---- Material for the task
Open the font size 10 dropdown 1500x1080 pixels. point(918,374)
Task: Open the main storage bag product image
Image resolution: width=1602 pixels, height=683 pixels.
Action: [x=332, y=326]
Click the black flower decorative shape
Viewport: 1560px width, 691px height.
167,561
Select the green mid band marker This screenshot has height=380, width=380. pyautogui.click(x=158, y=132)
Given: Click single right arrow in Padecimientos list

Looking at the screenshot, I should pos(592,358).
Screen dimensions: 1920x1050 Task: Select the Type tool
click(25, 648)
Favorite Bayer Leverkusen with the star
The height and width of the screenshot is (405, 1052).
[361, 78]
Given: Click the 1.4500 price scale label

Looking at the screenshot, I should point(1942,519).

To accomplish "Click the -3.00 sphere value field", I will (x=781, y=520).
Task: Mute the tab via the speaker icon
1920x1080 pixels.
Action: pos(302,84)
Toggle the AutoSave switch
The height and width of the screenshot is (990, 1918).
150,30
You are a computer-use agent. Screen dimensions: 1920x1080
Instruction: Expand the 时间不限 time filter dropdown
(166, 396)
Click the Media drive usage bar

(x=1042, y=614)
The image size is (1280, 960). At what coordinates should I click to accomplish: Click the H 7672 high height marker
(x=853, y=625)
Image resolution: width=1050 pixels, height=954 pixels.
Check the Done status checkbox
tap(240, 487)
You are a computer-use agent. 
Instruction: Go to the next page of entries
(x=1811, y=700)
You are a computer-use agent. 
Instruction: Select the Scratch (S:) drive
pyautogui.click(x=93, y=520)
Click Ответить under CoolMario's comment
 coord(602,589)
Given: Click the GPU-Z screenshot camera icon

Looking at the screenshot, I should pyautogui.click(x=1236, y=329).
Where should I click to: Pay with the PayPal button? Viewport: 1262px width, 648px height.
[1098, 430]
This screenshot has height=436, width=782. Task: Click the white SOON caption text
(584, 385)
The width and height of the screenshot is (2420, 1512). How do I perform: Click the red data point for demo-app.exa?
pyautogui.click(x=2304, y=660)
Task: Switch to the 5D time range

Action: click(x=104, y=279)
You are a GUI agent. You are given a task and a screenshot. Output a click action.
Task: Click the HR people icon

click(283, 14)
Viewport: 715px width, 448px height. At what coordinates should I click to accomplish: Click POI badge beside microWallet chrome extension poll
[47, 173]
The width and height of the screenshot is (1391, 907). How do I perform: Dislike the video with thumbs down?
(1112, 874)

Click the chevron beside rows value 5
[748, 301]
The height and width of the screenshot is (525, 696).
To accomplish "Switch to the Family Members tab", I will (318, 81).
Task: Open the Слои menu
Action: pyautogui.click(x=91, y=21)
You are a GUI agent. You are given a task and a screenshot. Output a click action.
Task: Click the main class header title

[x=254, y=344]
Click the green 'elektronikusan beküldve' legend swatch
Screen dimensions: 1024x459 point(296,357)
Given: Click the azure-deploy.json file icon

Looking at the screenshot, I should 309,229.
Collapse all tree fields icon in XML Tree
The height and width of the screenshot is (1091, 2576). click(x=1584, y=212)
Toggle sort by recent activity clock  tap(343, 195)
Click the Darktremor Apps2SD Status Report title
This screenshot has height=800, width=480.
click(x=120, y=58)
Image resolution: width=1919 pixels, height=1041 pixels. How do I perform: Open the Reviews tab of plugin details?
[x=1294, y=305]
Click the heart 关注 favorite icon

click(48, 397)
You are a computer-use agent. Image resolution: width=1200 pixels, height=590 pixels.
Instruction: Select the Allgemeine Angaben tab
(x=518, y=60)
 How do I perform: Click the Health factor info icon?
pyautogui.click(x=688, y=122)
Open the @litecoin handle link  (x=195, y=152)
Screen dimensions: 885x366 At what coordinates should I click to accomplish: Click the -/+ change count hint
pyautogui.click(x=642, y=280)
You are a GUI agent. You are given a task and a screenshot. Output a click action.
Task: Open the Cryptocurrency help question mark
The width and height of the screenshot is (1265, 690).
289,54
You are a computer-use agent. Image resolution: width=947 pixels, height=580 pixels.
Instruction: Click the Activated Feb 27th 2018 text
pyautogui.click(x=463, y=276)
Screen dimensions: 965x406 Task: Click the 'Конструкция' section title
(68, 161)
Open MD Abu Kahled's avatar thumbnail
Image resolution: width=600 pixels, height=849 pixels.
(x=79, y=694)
--------
# Task details:
Render the lines of the data above as a numbered list, starting at the line that contains "Collapse all tree fields icon in XML Tree" and ending at the line that contains "pyautogui.click(x=463, y=276)", both included. Leave out blank lines.

# Answer to the task:
1. Collapse all tree fields icon in XML Tree
2. The height and width of the screenshot is (1091, 2576). click(x=1584, y=212)
3. Toggle sort by recent activity clock  tap(343, 195)
4. Click the Darktremor Apps2SD Status Report title
5. This screenshot has height=800, width=480.
6. click(x=120, y=58)
7. Image resolution: width=1919 pixels, height=1041 pixels. How do I perform: Open the Reviews tab of plugin details?
8. [x=1294, y=305]
9. Click the heart 关注 favorite icon
10. click(48, 397)
11. You are a computer-use agent. Image resolution: width=1200 pixels, height=590 pixels.
12. Instruction: Select the Allgemeine Angaben tab
13. (x=518, y=60)
14.  How do I perform: Click the Health factor info icon?
15. pyautogui.click(x=688, y=122)
16. Open the @litecoin handle link  (x=195, y=152)
17. Screen dimensions: 885x366 At what coordinates should I click to accomplish: Click the -/+ change count hint
18. pyautogui.click(x=642, y=280)
19. You are a GUI agent. You are given a task and a screenshot. Output a click action.
20. Task: Open the Cryptocurrency help question mark
21. The width and height of the screenshot is (1265, 690).
22. 289,54
23. You are a computer-use agent. Image resolution: width=947 pixels, height=580 pixels.
24. Instruction: Click the Activated Feb 27th 2018 text
25. pyautogui.click(x=463, y=276)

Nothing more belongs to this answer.